Título: Empresa promete transparência no trato com ONGs e patrocínios em 2007
Autor: Pamplona, Nicola
Fonte: O Estado de São Paulo, 21/12/2006, Nacional, p. A16

O gerente de Relações Institucionais da Petrobrás, Wilson Santarosa, afirmou ontem ao Estado que a partir do início de 2007 a empresa vai abrir publicamente os procedimentos para contratação de ONGs e instituições que recebem patrocínios da estatal. A medida tem o objetivo de garantir maior transparência, depois que o processo gerou suspeitas de favorecimento a aliados do PT no período que precedeu as eleições.

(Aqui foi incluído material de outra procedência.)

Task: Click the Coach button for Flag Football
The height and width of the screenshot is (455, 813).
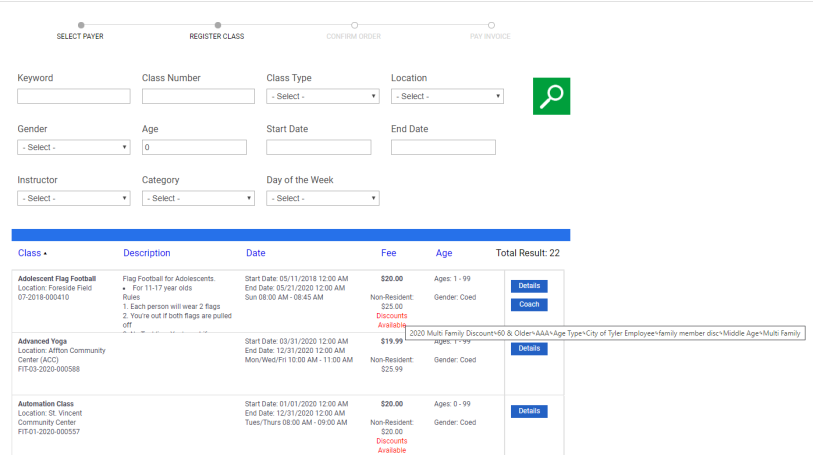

Em cerimônia realizada ontem cedo, Santarosa e o presidente da Petrobrás, José Sérgio Gabrielli, defenderam a destinação de recursos para atividades sociais e culturais. 'Podemos ser acusados de qualquer coisa, mas não vamos abrir mão do compromisso com a sociedade brasileira', disse Gabrielli. No discurso, ele anunciou que os desembolsos tendem a aumentar no próximo ano, uma vez que são proporcionais ao lucro da companhia.

Pouco antes, Santarosa havia dito que os patrocínios são 'totalmente alinhados com as políticas da companhia' e vêm contribuindo para melhorar a percepção da marca nos mercados onde a Petrobrás atua. Apenas para a cultura, a companhia liberou mais de R$ 200 milhões este ano, segundo afirmou o ministro da Cultura, Gilberto Gil, também presente à cerimônia.

Santarosa reafirmou que as suspeitas de favorecimento foram baseadas em uma análise de 'apenas 26 projetos entre os 1,8 mil' que a empresa tem em carteira. Disse ainda que a escolha das ações patrocinadas é feita por uma comissão de pessoas que não pertencem aos quadros da companhia e são selecionadas entre profissionais dos segmentos beneficiados.

Segundo o executivo, os recursos da Petrobrás são depositados em uma conta específica de cada projeto - e não na conta da ONG ou instituição beneficiada - e há dois fiscais para avaliar os gastos de cada patrocínio. 'Estamos aqui há quatro anos e tivemos apenas um problema, com um líder indígena que sumiu com a primeira parcela de um patrocínio para uma ONG. Nem chegamos a liberar a segunda parcela', adiantou Santarosa.

Como exemplo de que não há favorecimento a aliados, ele citou ainda o caso de uma multa de R$ 33 mil aplicada à CUT, pelo não cumprimento de um contrato de patrocínio para um festival de música.